GÜNDEM - 11 Ocak 2020 Cumartesi 14:18

Dışişleri Bakanı Mevlüt Çavuşoğlu: 'Rusya’nın Hafter’i ateşkese ikna etmesi gerek'

A
A
A
Dışişleri Bakanı Mevlüt Çavuşoğlu: 'Rusya’nın Hafter’i ateşkese ikna etmesi gerek'

Dışişleri Bakanı Mevlüt Çavuşoğlu, Libya'da ateşkes çağrısıyla ilgili, " Biz üzerimize düşeni yaptık. Sarraj yönetimi ortak açıklamayı desteklediklerini güçlü şekilde vurgulayan açıklamalar yaptı. Rus dostlarımızdan beklentimiz; iki devlet başkanının mutabık kaldığı gibi Hafter'i bu konuda ikna etmeleridir" dedi.

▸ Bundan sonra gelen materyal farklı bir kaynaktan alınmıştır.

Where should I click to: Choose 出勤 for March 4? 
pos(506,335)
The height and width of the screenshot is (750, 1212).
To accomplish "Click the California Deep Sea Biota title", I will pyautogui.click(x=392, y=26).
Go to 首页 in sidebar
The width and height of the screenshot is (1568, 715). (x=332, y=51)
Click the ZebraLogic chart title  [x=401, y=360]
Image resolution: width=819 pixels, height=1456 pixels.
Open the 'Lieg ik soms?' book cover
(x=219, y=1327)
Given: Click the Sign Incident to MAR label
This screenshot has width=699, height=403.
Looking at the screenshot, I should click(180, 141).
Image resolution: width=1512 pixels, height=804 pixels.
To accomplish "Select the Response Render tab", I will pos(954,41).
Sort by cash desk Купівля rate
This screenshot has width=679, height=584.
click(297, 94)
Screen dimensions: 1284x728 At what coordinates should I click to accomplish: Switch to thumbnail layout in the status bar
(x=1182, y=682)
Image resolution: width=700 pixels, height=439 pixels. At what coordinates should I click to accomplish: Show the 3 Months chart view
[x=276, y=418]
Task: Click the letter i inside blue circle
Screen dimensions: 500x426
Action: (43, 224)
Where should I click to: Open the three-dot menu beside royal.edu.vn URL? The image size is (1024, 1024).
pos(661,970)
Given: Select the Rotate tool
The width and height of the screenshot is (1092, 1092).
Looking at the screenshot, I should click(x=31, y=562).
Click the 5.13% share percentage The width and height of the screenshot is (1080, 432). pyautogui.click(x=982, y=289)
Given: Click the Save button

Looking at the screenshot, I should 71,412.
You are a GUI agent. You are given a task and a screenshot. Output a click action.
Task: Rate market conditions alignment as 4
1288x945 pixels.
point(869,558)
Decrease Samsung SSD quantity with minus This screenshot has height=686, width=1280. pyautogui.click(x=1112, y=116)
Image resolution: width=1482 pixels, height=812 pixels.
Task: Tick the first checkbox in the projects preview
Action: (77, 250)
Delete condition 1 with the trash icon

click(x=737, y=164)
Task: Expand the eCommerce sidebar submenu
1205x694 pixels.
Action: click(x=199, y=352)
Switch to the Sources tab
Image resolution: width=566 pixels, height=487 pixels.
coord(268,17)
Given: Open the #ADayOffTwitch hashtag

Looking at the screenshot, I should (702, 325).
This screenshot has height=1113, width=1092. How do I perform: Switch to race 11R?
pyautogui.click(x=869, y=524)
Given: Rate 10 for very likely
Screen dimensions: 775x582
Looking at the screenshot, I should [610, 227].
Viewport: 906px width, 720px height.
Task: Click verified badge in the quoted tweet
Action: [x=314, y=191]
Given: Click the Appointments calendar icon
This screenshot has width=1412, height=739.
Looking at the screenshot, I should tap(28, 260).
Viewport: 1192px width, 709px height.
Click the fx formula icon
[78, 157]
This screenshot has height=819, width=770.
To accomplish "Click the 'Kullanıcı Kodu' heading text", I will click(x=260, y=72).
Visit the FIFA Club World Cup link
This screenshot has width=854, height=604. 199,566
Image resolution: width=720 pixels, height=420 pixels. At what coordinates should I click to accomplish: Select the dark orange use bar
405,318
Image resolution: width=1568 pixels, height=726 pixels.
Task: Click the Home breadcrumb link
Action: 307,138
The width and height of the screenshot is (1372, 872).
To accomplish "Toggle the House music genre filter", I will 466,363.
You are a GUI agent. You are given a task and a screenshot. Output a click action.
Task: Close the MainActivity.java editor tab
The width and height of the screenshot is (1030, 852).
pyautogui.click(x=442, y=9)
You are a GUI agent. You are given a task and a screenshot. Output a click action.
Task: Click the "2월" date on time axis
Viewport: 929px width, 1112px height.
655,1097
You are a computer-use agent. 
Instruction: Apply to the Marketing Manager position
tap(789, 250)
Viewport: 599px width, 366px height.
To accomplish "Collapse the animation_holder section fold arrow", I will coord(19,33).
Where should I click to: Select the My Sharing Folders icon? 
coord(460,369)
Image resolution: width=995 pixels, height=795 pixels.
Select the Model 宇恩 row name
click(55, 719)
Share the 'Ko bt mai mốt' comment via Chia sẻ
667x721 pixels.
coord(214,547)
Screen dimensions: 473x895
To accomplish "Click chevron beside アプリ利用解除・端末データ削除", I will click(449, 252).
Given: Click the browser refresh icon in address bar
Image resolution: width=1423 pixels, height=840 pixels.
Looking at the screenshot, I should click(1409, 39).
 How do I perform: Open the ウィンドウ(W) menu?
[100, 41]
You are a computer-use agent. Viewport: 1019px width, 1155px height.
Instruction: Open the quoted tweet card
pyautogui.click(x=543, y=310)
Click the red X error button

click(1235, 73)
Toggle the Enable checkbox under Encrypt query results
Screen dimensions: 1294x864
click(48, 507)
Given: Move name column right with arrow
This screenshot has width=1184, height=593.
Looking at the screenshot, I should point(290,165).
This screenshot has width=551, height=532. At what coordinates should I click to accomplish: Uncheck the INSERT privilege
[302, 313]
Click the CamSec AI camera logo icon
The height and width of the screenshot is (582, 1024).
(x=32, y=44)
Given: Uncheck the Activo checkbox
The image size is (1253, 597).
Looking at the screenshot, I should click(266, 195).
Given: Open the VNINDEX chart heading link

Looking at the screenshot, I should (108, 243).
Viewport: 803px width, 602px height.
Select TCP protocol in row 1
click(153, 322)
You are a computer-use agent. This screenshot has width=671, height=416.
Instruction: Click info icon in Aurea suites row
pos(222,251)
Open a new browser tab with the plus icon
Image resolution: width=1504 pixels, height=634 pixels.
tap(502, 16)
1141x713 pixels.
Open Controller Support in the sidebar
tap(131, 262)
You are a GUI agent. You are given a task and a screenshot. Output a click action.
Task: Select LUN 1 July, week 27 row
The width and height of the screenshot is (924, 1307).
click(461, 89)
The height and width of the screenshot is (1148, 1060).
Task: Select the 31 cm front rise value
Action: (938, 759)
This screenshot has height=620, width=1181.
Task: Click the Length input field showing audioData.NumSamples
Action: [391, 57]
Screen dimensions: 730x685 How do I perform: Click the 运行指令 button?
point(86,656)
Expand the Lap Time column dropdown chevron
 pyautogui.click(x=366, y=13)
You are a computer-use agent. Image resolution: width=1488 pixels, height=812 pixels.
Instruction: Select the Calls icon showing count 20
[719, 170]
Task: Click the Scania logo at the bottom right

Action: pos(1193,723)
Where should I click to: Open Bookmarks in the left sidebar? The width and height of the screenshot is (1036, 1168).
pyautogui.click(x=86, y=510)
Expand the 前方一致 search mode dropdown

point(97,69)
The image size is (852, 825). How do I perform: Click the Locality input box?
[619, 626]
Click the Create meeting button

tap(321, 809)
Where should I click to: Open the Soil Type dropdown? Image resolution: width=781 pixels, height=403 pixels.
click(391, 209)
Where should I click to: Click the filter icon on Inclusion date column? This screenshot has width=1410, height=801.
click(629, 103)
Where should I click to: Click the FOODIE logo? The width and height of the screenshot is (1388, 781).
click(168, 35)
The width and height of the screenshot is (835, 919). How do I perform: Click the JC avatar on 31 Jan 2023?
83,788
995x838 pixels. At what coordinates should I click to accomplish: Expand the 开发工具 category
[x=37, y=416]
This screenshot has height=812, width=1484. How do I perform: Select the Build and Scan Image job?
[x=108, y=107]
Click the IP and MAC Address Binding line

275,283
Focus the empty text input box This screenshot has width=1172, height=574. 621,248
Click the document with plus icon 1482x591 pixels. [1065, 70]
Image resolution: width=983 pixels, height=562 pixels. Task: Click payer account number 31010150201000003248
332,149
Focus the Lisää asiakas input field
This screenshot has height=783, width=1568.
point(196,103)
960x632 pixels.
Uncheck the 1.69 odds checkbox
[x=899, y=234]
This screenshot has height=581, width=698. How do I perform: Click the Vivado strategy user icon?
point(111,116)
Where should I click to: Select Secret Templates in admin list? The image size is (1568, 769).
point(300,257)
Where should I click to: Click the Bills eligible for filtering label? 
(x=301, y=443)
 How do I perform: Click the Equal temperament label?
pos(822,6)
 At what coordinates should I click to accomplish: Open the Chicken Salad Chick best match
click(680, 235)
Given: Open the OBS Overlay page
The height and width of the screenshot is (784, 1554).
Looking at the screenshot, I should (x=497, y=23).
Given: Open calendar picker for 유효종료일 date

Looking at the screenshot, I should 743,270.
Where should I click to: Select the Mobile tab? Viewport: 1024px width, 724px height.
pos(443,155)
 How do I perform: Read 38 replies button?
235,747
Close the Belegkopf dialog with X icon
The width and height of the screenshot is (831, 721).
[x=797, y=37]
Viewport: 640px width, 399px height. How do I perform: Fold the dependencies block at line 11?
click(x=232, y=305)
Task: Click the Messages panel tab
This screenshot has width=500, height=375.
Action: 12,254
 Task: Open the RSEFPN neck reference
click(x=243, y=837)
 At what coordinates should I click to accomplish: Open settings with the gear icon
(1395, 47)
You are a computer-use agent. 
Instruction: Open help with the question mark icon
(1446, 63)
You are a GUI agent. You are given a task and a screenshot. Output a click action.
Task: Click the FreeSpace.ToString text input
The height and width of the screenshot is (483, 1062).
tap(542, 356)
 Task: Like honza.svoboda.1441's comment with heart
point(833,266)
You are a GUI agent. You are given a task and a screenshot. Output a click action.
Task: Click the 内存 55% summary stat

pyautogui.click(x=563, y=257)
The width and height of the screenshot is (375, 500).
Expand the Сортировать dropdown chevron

Dışişleri Bakanı Mevlüt Çavuşoğlu, Gana Dışişleri ve Bölgesel Entegrasyon Bakanı Shirley Ayorkoy Botchwey ile görüştü. İstanbul’da bir araya gelen Çavuşoğlu ve Botchwey daha sonra ortak bir basın toplantısı düzenledi. Basın toplantısında iki ülke arasındaki ilişkilerin geliştirilmesi konusunda açıklamalarda bulunan iki isim basın mensuplarının sorularını yanıtladı.

“Sarraj yönetimi ortak açıklamayı desteklediklerini güçlü şekilde vurguladılar”

Libya’daki gelişmelere ilişkin soruları yanıtlayan bakan Çavuşoğlu, “8 Ocak’ta sayın cumhurbaşkanımızın ile Rusya devlet başkanı Putin bir araya geldiklerinde ikili ilişkilerin yanı sıra bölgesel gelişmeleri aldı. Libya konusunda iki devlet başkanı baş başa görüştükten sonra başkanlar ve bakanları olarak bir araya geldik. Aldıkları kararları bize ilettiler. Daha sonra Sergey Lavrov’la basın karşısında çıkarak ortak açıklama yaptık.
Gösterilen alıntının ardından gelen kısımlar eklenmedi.